### Exercise aim:
Could you set down the lines below, from the one containing "Customize (60, 2538)" through the final line, exactly as written?

### Records for the task:
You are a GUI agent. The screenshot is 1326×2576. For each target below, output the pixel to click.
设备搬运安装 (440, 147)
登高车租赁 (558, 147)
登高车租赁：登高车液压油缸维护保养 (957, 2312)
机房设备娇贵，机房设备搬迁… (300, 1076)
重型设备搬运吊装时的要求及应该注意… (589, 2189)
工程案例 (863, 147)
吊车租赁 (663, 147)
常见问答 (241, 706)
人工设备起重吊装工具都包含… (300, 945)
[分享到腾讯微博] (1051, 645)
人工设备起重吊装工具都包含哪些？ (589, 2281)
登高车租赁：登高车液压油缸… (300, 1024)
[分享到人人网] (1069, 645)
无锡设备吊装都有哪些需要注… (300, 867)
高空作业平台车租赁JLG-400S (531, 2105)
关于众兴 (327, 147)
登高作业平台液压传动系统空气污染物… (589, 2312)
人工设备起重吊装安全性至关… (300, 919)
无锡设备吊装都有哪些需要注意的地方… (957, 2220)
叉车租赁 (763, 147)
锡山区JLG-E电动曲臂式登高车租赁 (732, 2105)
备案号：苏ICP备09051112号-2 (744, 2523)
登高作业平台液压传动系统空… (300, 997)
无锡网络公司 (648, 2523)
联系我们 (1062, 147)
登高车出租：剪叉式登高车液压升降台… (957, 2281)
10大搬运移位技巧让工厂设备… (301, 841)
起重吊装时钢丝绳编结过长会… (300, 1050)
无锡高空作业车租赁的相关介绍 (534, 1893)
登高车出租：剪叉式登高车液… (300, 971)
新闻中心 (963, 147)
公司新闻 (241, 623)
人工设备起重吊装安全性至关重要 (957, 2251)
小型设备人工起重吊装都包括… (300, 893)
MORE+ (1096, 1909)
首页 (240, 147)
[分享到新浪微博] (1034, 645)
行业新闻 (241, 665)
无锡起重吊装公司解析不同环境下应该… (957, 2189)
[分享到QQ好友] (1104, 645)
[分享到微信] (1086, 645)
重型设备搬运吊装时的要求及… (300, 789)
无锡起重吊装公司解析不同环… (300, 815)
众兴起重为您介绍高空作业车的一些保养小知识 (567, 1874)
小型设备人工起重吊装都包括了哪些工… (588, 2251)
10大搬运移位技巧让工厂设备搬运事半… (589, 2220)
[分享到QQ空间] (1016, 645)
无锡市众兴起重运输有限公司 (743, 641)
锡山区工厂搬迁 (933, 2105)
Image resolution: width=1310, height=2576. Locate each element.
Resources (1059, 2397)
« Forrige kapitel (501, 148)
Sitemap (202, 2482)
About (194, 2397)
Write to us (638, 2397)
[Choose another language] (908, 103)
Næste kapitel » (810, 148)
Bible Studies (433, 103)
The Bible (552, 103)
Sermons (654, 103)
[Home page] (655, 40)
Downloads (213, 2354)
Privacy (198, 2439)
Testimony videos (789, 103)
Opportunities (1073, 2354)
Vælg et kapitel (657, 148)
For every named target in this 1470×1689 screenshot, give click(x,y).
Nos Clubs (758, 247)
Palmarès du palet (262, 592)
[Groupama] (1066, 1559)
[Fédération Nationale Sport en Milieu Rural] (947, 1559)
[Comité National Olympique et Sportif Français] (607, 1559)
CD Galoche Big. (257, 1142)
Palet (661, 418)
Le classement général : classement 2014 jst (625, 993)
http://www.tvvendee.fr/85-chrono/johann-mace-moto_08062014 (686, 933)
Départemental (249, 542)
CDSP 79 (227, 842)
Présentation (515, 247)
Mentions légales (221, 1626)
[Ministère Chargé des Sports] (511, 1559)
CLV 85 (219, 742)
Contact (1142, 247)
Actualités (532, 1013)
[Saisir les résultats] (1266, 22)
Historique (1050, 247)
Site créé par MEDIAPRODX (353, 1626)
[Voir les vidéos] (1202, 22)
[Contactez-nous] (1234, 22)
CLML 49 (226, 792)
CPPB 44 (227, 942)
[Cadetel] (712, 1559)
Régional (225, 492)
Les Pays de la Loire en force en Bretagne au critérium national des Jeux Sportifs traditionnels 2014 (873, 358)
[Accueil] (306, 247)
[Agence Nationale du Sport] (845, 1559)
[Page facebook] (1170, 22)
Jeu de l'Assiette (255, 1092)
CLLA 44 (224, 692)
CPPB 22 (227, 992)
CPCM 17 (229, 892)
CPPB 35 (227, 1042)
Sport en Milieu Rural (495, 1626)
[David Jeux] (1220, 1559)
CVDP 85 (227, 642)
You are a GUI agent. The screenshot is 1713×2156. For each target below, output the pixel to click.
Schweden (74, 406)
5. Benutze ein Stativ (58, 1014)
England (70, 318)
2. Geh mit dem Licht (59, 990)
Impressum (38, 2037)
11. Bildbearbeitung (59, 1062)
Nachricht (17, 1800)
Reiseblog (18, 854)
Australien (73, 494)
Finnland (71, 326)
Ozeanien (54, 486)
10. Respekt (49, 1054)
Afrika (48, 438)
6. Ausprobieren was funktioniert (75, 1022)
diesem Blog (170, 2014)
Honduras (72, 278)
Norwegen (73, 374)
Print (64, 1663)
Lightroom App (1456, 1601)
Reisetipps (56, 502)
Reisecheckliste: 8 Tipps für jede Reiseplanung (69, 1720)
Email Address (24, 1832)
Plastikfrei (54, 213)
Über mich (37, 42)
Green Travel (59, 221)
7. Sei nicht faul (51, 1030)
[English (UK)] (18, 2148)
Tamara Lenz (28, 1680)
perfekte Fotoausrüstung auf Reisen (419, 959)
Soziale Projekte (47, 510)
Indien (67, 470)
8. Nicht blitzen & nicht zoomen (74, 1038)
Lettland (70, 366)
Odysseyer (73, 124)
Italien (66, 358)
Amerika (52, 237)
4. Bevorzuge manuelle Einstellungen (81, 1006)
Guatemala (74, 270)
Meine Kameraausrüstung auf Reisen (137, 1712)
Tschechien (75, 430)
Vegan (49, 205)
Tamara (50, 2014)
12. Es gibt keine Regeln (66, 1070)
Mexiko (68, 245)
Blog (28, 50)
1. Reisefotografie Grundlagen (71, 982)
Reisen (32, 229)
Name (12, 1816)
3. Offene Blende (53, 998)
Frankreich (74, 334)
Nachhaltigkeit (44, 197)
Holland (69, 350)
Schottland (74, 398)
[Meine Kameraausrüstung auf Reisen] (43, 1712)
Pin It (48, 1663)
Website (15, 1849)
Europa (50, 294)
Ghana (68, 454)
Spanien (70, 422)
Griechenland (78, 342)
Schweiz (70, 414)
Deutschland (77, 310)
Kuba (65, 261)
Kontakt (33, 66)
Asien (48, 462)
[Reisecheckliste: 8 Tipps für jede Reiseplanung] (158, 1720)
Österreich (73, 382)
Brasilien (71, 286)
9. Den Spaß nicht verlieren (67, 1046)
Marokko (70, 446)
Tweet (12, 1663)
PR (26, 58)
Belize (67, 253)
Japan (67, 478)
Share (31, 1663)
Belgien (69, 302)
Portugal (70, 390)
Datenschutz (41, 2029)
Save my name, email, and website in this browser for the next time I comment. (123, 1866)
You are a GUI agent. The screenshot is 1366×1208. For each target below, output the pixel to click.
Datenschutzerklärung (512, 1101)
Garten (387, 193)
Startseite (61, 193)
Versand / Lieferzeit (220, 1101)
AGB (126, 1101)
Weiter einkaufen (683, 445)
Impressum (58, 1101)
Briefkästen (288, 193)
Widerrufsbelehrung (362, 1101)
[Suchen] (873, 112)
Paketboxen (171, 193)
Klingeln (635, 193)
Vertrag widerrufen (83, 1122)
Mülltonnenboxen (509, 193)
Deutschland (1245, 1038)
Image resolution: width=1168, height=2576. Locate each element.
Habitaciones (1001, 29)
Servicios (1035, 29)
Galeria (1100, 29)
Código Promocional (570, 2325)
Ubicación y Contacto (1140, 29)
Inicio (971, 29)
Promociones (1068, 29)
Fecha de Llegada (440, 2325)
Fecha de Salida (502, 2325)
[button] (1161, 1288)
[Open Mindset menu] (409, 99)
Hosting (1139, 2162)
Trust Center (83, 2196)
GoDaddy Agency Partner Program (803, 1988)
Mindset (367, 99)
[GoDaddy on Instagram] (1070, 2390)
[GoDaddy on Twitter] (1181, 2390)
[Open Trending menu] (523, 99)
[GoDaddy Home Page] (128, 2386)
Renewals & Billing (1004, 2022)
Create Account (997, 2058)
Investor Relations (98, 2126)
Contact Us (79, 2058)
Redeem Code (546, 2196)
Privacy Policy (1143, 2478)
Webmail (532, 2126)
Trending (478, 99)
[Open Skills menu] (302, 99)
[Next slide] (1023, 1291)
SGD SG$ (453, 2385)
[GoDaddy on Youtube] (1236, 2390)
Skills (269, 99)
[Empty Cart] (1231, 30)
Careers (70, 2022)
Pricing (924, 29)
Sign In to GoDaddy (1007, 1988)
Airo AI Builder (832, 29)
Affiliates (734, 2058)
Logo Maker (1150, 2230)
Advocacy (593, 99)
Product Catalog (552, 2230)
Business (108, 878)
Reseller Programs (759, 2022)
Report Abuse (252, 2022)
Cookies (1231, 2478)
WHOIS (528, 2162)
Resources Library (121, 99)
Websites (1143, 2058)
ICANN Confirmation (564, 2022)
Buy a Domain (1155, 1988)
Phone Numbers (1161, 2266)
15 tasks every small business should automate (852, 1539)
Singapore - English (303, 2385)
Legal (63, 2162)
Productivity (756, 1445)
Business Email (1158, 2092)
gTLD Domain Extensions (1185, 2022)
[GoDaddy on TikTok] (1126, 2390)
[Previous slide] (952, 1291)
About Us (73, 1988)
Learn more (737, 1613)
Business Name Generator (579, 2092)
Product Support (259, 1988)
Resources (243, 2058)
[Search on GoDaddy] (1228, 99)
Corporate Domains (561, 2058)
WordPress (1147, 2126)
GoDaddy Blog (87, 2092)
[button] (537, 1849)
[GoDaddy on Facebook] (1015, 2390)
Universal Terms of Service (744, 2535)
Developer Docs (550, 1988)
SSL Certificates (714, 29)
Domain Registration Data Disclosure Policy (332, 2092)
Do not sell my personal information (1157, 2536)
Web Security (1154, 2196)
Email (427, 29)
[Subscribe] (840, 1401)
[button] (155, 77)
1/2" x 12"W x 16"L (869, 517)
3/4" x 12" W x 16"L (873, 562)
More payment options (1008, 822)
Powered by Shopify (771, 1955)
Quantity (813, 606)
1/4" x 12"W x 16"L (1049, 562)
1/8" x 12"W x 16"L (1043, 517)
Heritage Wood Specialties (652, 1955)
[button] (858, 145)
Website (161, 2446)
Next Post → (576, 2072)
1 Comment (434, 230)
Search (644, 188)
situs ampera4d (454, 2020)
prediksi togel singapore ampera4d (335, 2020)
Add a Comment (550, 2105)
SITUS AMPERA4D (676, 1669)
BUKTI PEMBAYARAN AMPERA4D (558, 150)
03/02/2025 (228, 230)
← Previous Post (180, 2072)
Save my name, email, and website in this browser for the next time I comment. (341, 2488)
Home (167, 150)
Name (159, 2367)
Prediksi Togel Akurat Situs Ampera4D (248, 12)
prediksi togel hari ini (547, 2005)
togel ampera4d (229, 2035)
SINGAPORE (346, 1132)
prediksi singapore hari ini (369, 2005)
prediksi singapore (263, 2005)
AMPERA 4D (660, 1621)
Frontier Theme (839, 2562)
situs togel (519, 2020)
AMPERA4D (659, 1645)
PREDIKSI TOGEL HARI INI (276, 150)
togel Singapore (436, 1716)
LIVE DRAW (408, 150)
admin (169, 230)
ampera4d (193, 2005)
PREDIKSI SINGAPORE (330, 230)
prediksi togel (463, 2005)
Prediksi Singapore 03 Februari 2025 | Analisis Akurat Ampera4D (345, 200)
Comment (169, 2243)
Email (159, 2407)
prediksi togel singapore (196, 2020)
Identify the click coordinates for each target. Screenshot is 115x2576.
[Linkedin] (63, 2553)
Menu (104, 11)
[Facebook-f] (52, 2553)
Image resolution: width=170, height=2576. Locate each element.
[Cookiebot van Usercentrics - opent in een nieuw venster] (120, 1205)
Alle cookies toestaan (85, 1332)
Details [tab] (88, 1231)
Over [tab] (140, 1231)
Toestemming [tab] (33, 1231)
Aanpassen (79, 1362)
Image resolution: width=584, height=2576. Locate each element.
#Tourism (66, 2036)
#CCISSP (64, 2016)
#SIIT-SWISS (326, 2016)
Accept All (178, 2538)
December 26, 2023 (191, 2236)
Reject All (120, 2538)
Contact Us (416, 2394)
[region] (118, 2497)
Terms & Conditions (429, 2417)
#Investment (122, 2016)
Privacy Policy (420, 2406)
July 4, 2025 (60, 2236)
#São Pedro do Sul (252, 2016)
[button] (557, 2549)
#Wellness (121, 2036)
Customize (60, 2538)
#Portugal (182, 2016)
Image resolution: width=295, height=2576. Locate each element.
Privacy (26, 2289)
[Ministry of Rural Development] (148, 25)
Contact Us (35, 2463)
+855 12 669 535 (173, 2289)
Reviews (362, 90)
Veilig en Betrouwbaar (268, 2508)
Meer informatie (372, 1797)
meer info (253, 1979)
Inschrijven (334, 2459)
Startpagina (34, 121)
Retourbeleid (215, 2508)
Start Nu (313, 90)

### Response below:
Customize (60, 2538)
#Portugal (182, 2016)
Image resolution: width=295, height=2576. Locate each element.
Privacy (26, 2289)
[Ministry of Rural Development] (148, 25)
Contact Us (35, 2463)
+855 12 669 535 (173, 2289)
Reviews (362, 90)
Veilig en Betrouwbaar (268, 2508)
Meer informatie (372, 1797)
meer info (253, 1979)
Inschrijven (334, 2459)
Startpagina (34, 121)
Retourbeleid (215, 2508)
Start Nu (313, 90)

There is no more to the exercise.